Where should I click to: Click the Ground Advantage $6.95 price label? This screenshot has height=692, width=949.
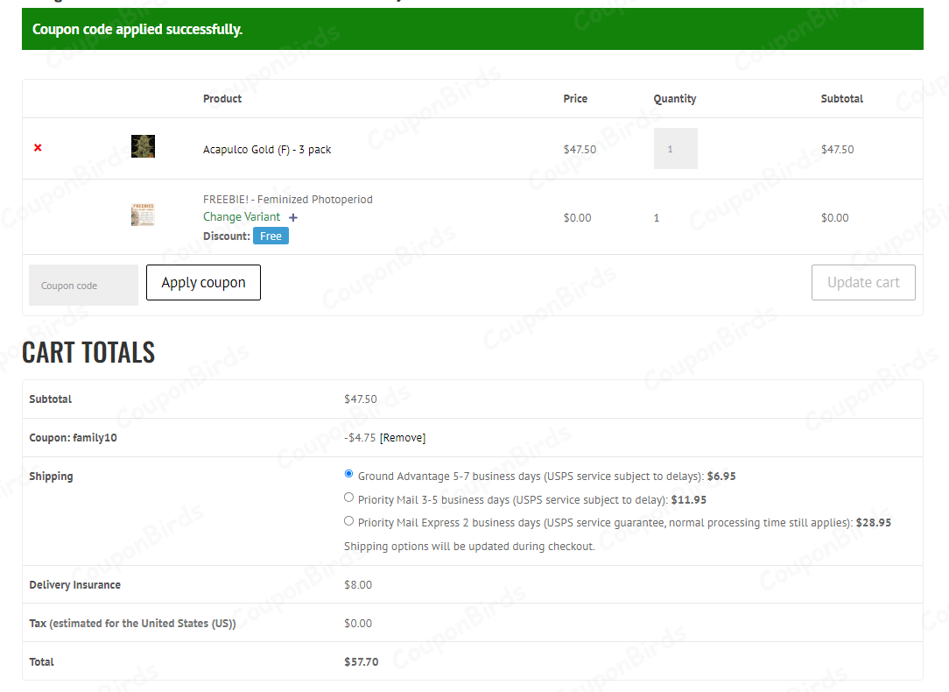(723, 476)
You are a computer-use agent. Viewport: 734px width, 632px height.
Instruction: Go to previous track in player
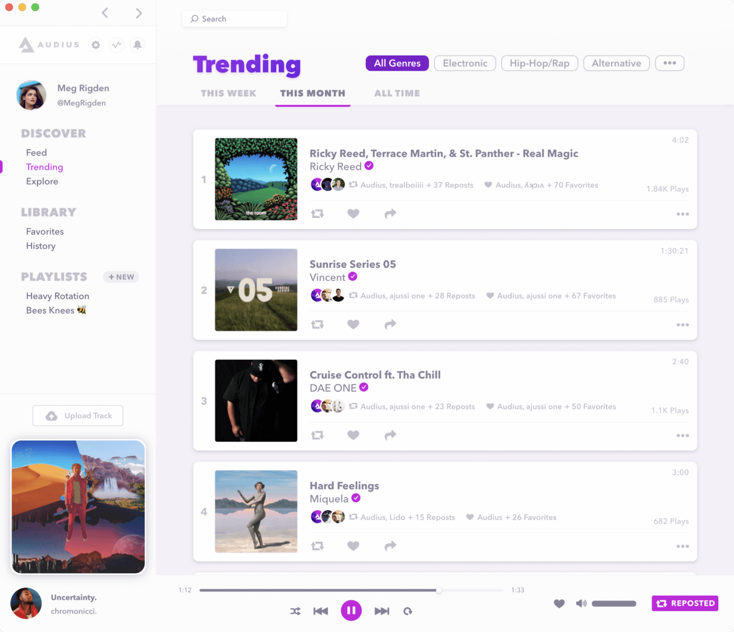[x=321, y=611]
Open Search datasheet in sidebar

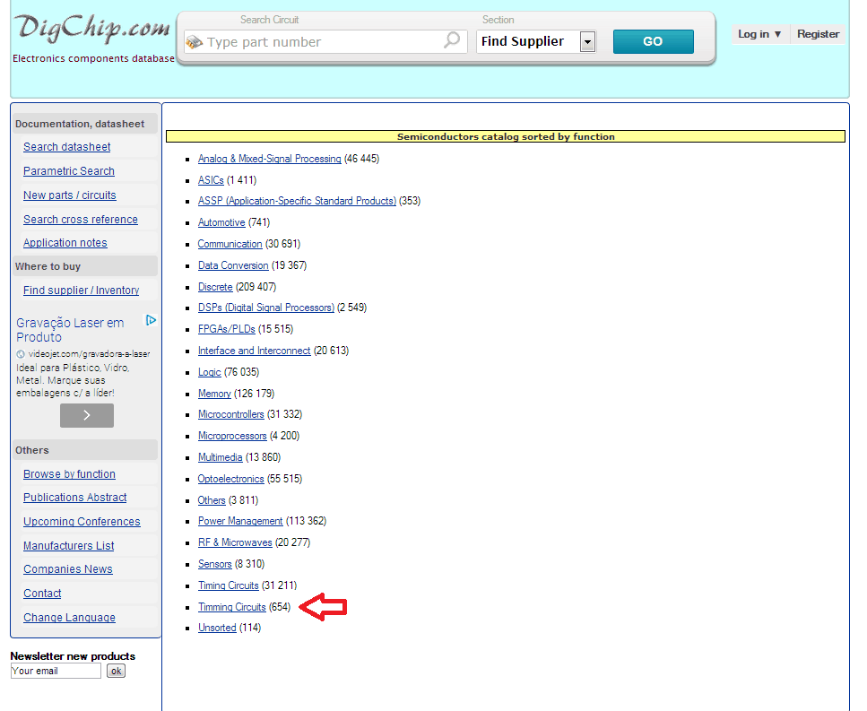click(67, 147)
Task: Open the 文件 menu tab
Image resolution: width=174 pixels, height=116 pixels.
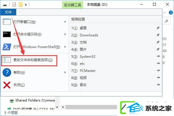Action: point(8,12)
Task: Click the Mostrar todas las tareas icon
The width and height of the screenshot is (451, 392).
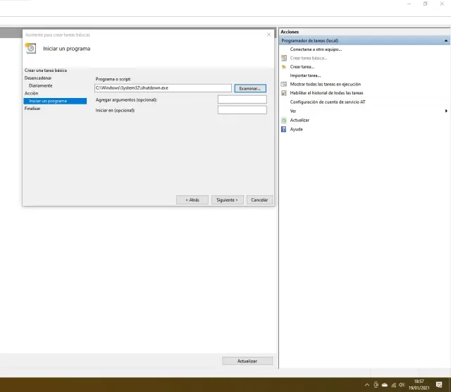Action: (283, 84)
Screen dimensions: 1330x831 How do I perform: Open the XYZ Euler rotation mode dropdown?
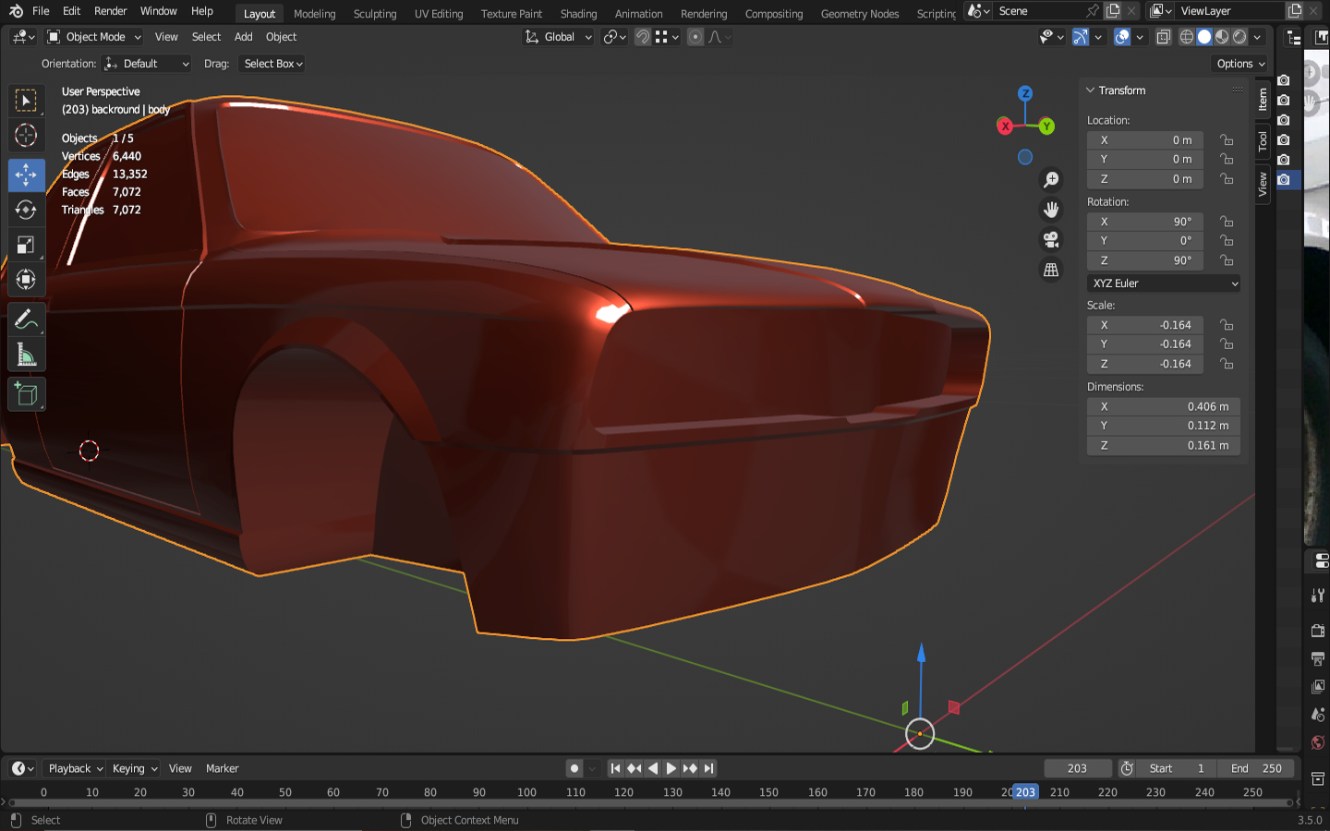click(x=1164, y=283)
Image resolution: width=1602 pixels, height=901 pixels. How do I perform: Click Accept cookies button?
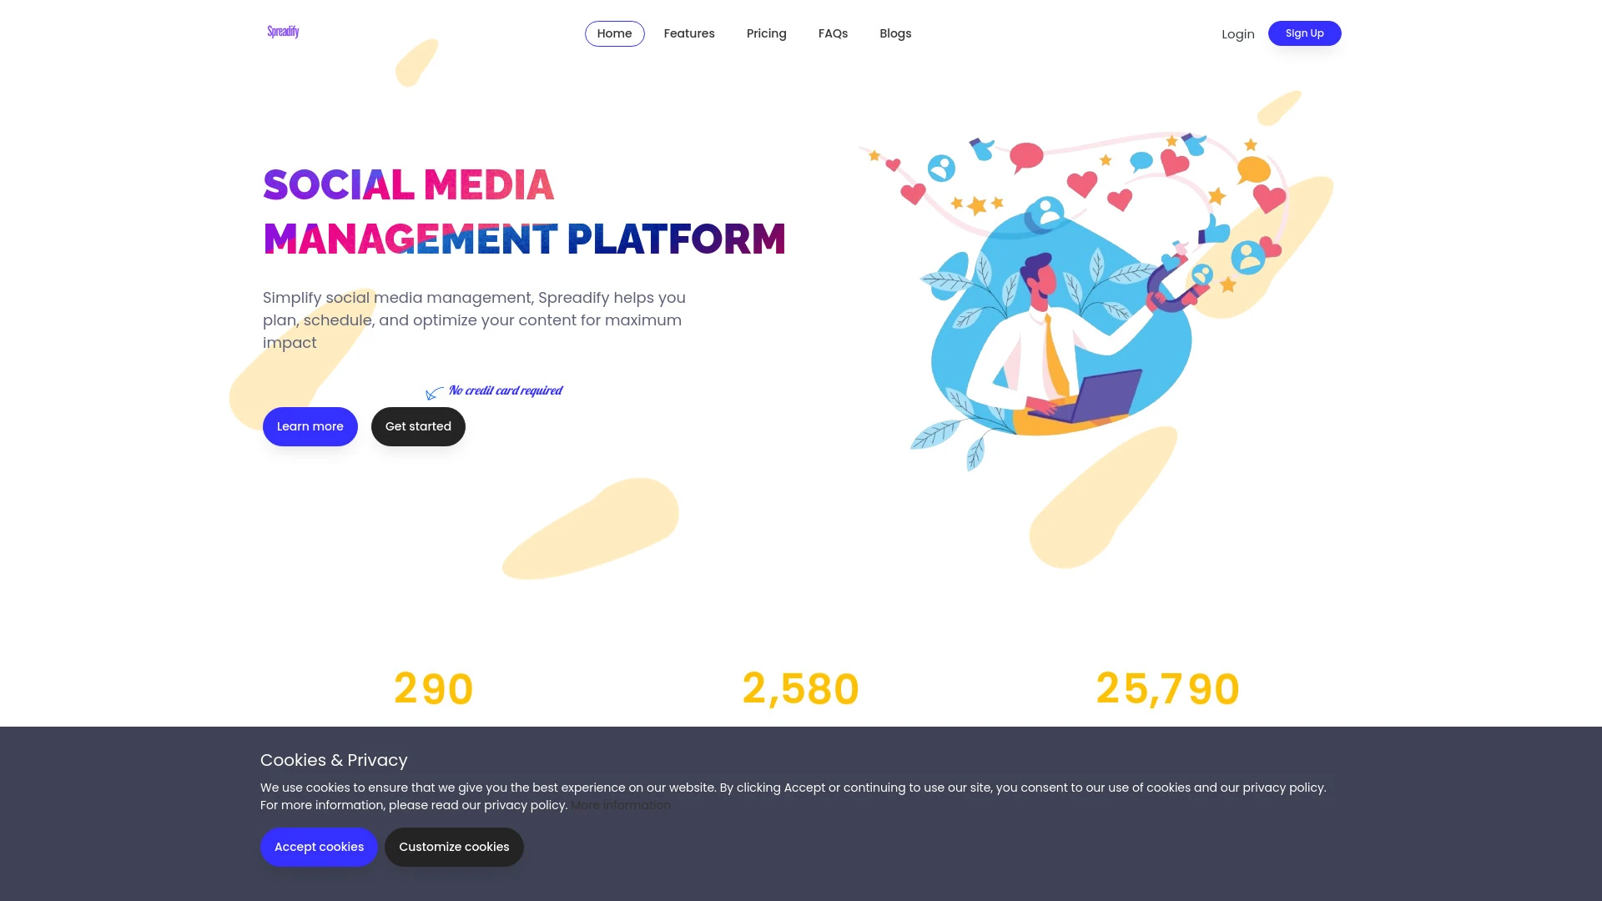[x=318, y=847]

==================================================

Make an exact copy of every record, pictures excluded.

Where should I click to: Click the Ground Advantage $6.95 price label? This screenshot has height=692, width=949.
(723, 476)
You are a computer-use agent. Viewport: 734px width, 632px height.
Instruction: Go to previous track in player
[x=321, y=611]
Open Search datasheet in sidebar

click(67, 147)
Task: Open the 文件 menu tab
Image resolution: width=174 pixels, height=116 pixels.
Action: point(8,12)
Task: Click the Mostrar todas las tareas icon
The width and height of the screenshot is (451, 392).
Action: (283, 84)
Screen dimensions: 1330x831 How do I perform: Open the XYZ Euler rotation mode dropdown?
click(x=1164, y=283)
Image resolution: width=1602 pixels, height=901 pixels. How do I perform: Click Accept cookies button?
[x=318, y=847]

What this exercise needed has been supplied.